We have officially started 2016! I’m pretty sure I say this every year, but it’s hard to beleive 2015 is over.
Last night, as I was struggling to stay awake and watch the NYC ball drop on TV, I started reflecting on the year that was behind, and thinking about the year ahead. Do I have a New Year’s resolution? Is there anything I want to change in my life? And honestly, the answer is…not really.
Would I like to be in better physical shape? Yes! Am I happy with the way I look? Pretty much.
Would I like to save more money next year? Of course! Do we have a pretty relaxed financial lifestyle? Yep.
So yes, there are personal areas that I need to work on and improve and I intend to do just that.

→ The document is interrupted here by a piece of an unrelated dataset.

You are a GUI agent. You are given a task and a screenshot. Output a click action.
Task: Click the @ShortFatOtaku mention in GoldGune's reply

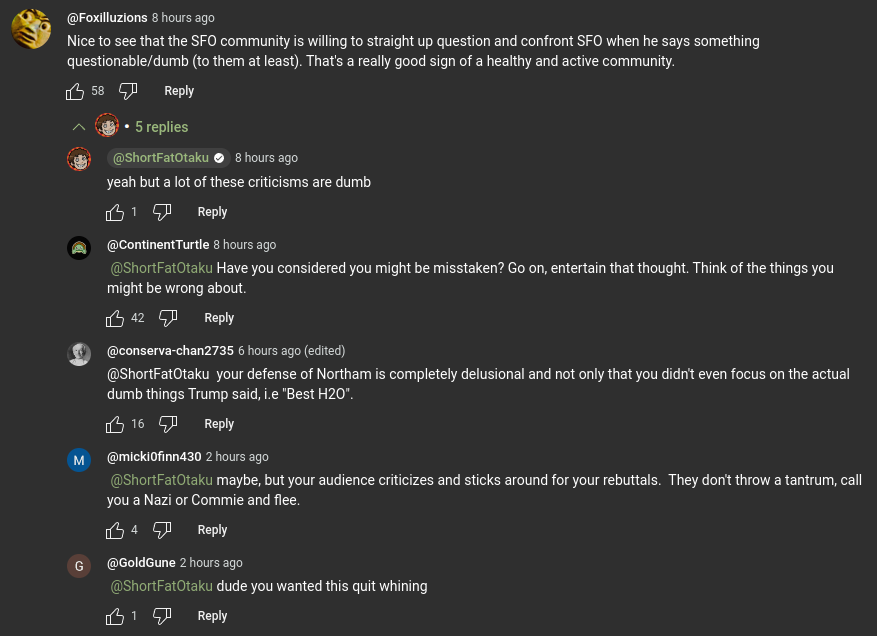coord(162,586)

But what I kept going back to over and over again was my little boy. That precious little 7 year old, who would be turning 8 in 2016. 8!!! How is that possible? I just brought him home from the hospital last week, right?
I started thinking about “the last time”. Every night we read two books before bed. He reads one to me, and then it’s my turn to read to him. How much longer will he want me to do that? When will it be the last time he begs me to read “just one more Mommy!” How many more times will he ask me to snuggle with him?
There have already been some “last times”. He no longer needs me to give him his bath. He takes a shower like his Daddy and no longer asks for help. He brushes his own teeth now. No longer needing me to help him.
The mornings of him crawling in our bed for snuggles are few and far between. I’ve actually crawled in bed with him, just to hang on a little bit longer.
So I wonder, will 2016 have any of “the last times”? I sure hope not. But just in case, I think I’ll read “just one more”, and snuggle just a little bit longer, when he’ll let me.